In the past women silversmiths, notably Hester Bateman, were sometimes described as creating more delicate silver, feminine in character. But this is to ignore the reality of the successful Bateman business established for more than half a century in Bunhill Row. The secret of their highly commercial wares, exported and sold by retailers across the British Isles, lay not in gender but in their innovations. This lecture will look at the significant contribution made by women in the English gold and silversmithing trade of the eighteenth and nineteenth centuries.


Philippa Glanville, OBE, FSA, was formerly Curator of Metalwork at the Victoria & Albert Museum. For forty years she has written and lectured in Europe and North America about silver and its role in social and economic history. Her groundbreaking study Women Silversmiths 1685-1845 was published in 1990 for the National Museum of Women in the Arts, Washington. She is a trustee of the Freemasons Museum and adviser to the Harley Foundation on exhibitions of decorative art from the Portland Collection. She has also served on the UK Reviewing Committee for the Export of Works of Art and the Art Fund.

Studio business: women artists and professionalism

This panel explores the importance of studio space to women artists from the eighteenth to the twentieth century. Studio space helped determine the type of art women could produce and how it was displayed and sold. They were places that endowed credibility and validity to artists and acted as showrooms, meeting places and collaboration spaces. Taking a broad geographical focus, the panel will discuss how access to studios assisted women artists’ creative development and professional identities; the challenges women experienced in accessing independent studios; and importance of studios as spaces for women’s burgeoning modernity. The panel will discuss artists including Elizabeth Thompson, Lucy Kemp Welch, Suffrage Artist Atelier and Madeline Green.

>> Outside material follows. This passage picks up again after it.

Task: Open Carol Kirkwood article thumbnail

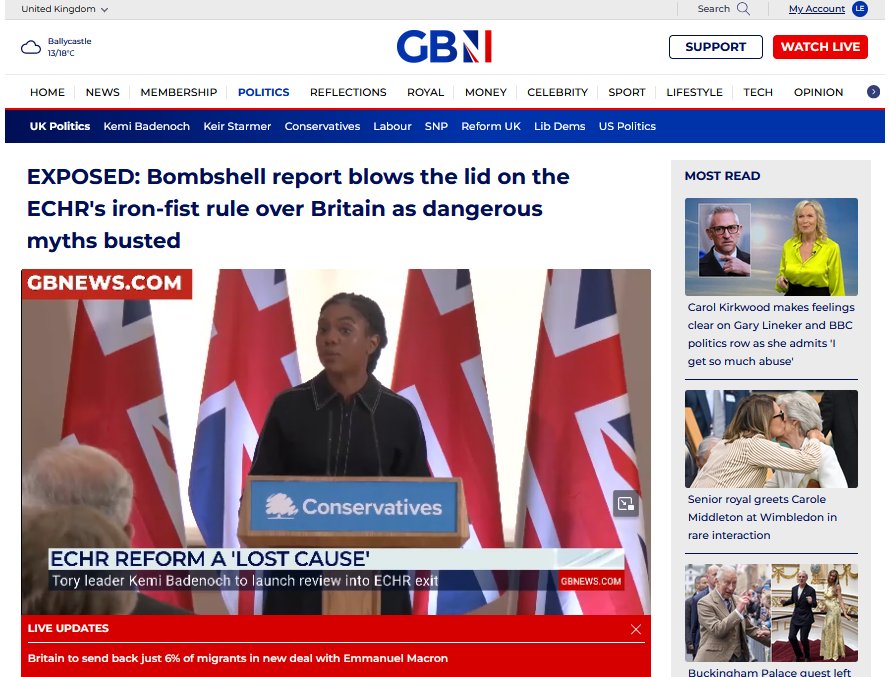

Dr Maria Quirk is Assistant Curator, Research and Collections at the NGV. An historian of women’s and art histories, she previously held teaching and research positions at the University of Queensland, Deakin University and the State Library of Queensland. Her book, Women, Art and Money in Late Victorian and Edwardian England: The Hustle and the Scramble, was published by Bloomsbury in 2019. Maria’s curatorial and research practice focusses on the intersection of gender, power and geographies from the eighteenth to twenty-first centuries.

Dr Zoe Thomas is an historian of the 19th and 20th centuries specialising in the history of work, artistic culture, and women’s lives. Thomas’s first book Women Art Workers and the Arts and Crafts Movement was published by Manchester University Press in 2020 and other publications span the history of the suffrage campaigns, the Arts and Crafts movement, historical pageantry, global feminisms, the development of professional cultures, and women’s small-scale entrepreneurship. Also a historical consultant, Thomas has worked with the BBC and HBO America.

Julia Hartmann is an art historian and independent curator who works in the fields of transnational feminist and socio-political art at the intersection of digitisation, migration, surveillance, and social movements. Julia has held curatorial positions at the the Secession in Vienna and at the 21er Haus/Belvedere, and is an art critic for Frieze d/e in Berlin. Her curatorial work focuses on the intersection of social movements, digitization, and (feminist) art, which she elaborates within the exhibition series Search for… , initiated in 2016 with the title Search for…Serendipity. The more you search the less you find. Julia is the co-founder of SALOON Vienna, an international network for women in the arts.

Dr Paris Spies-Gans is an historian with a focus on women, gender, and the politics of artistic expression specialising in Western Europe during the 17th, 18th, and 19th centuries. Currently, she is a Junior Fellow at the Harvard Society of Fellows. She holds a PhD and MA in History from Princeton University, an MA in Art History from the Courtauld Institute of Art, and an AB in History and Literature from Harvard University. Her first book, A Revolution on Canvas: The Rise of Women Artists in Britain and France, 1760-1830, will be published by the Paul Mellon Centre for Studies in British Art in Association with Yale University Press in June 2022.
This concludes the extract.